Clearly fearful of the political consequences, however, members of the coalition are voicing opposition over the extent of the latest “troika” demands.

Emerging from the talks, Antonis Samaras, leader of the centre-right New Democracy Party, said: “They’re asking for more recession than the country can take.” Samaras warned that the wage cuts would deepen the slump which has already lasted for five years.

George Karatzaferis, the leader of the right-wing Laos party, the junior partner in the coalition, was the most explicit on the possible consequences. “I am not going to contribute to a revolution that will humiliate us and that will burn Europe,” he said.
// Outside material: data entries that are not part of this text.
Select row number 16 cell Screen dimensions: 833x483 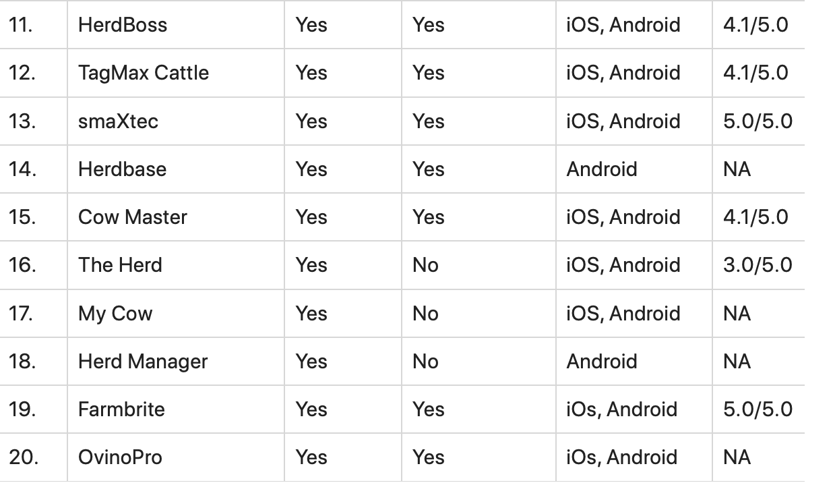pyautogui.click(x=22, y=265)

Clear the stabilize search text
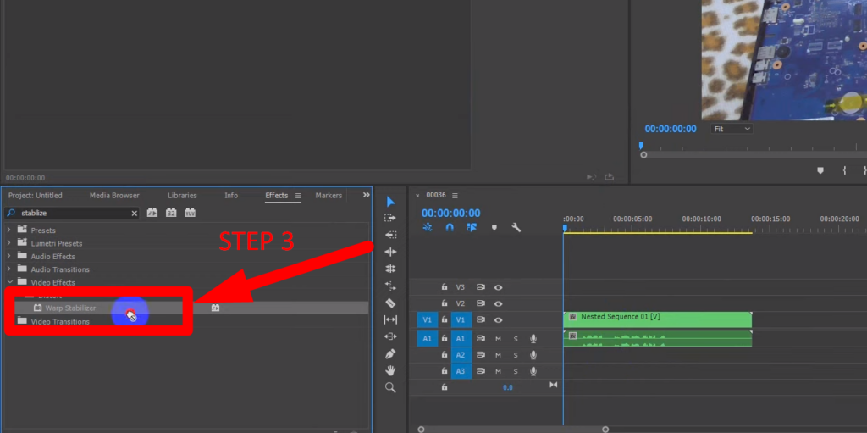point(134,214)
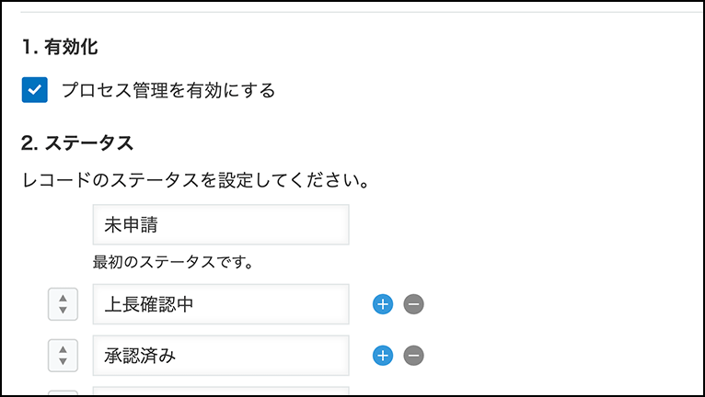705x397 pixels.
Task: Remove the 上長確認中 status row
Action: tap(413, 304)
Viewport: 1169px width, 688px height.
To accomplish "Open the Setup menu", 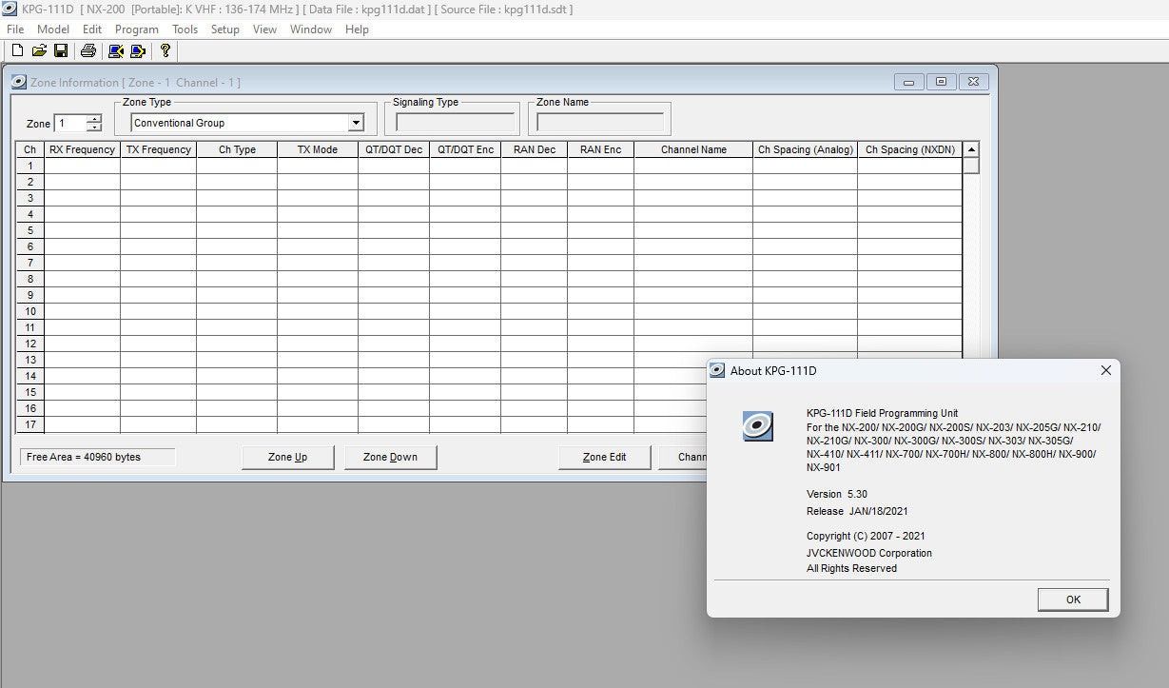I will pyautogui.click(x=224, y=29).
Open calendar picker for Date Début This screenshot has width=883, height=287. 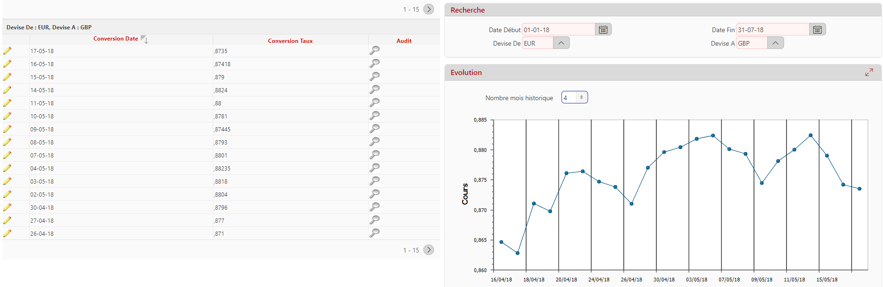(x=603, y=30)
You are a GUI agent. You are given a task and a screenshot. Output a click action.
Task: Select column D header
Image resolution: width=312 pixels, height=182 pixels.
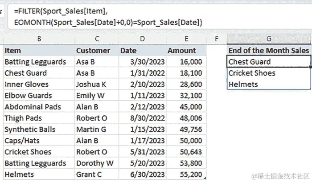[143, 39]
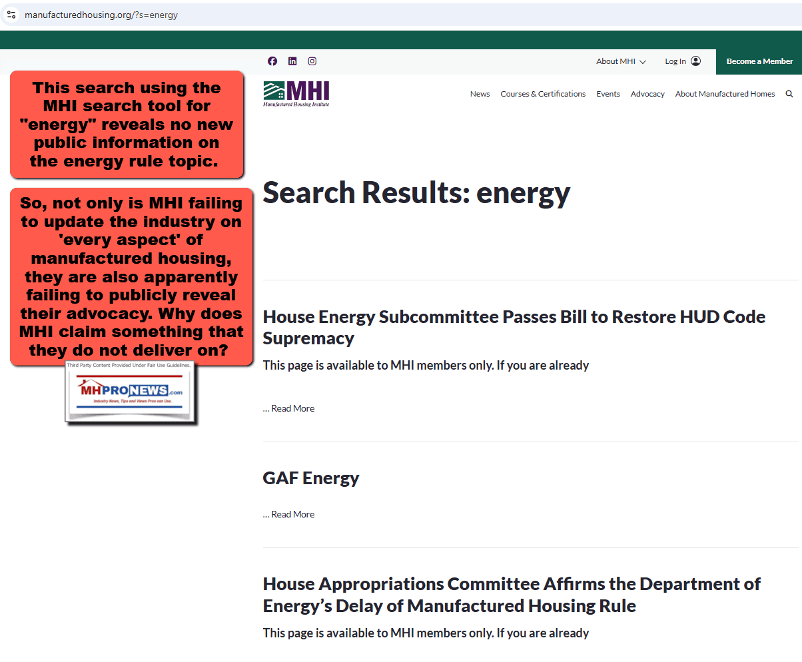
Task: Open About Manufactured Homes navigation link
Action: pyautogui.click(x=725, y=94)
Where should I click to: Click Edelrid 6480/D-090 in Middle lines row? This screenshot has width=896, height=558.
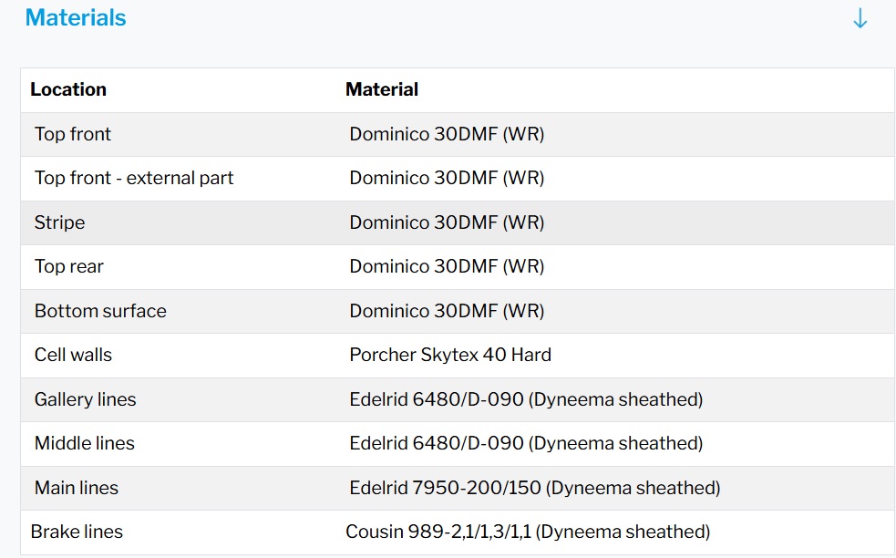[526, 443]
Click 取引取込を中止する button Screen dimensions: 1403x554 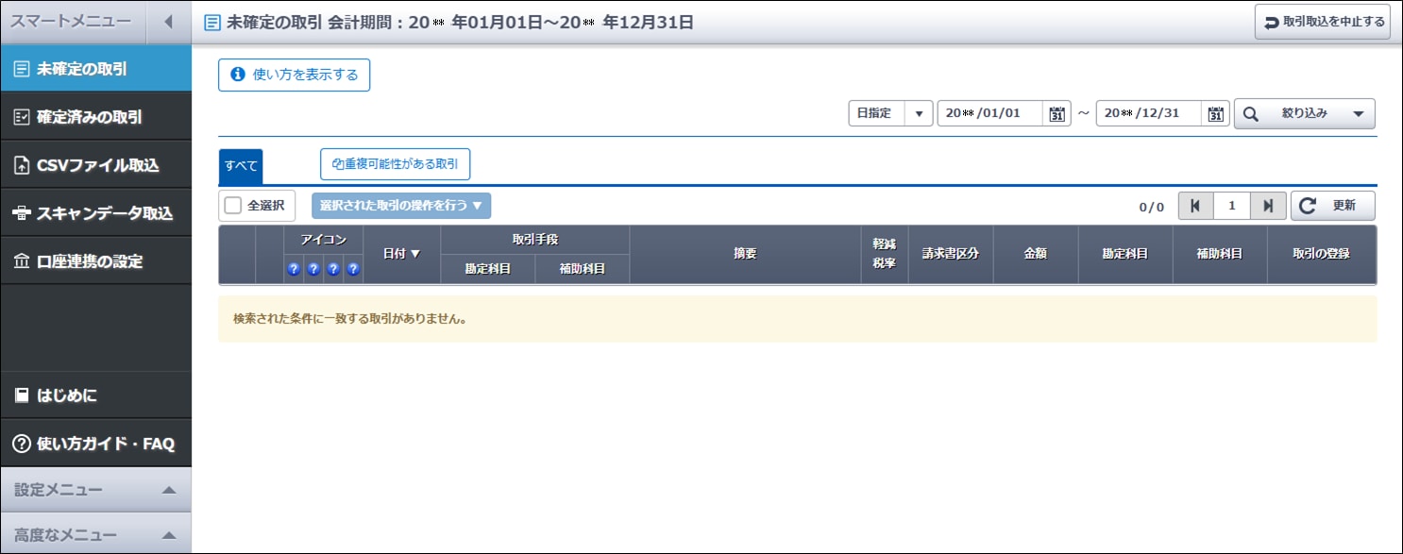click(1323, 22)
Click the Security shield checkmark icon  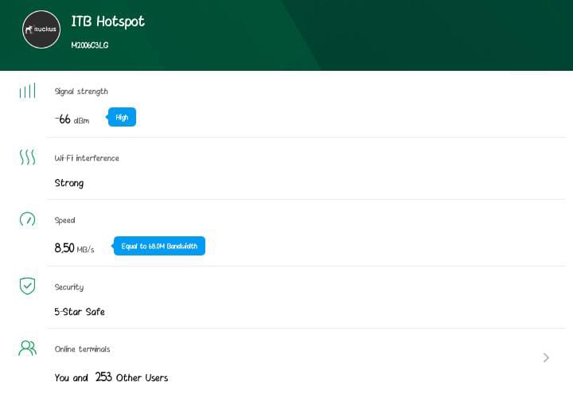(27, 285)
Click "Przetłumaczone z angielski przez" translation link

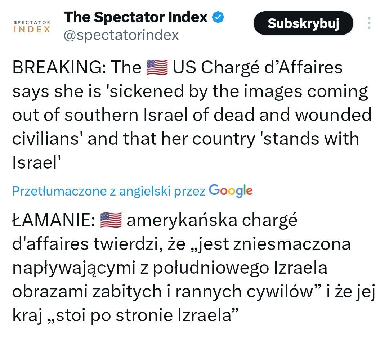tap(109, 191)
Last week, the Laos party leader warned of a “social explosion” in Greece as a result of the cuts. In a letter to European Commission President Jose Manuel Barroso, he said the next round of austerity measures would cause an economic collapse and social unrest “of a kind that Europe has not seen for decades.”

Karatzaferis added: “Reform cannot happen at gunpoint, especially when it requires the participation of the complex structure of an entire society. It is a time bomb for the entire western world.”

Socialist Party Finance Minister Evangelos Venizelos is trying to get agreement on the cuts on the basis that the alternative—bankruptcy—would be worse. “Yes, it is terrible to be forced to cut pensions and wages, but what we are trying to avoid is indescribable,” he said in response to criticism of the proposed measures.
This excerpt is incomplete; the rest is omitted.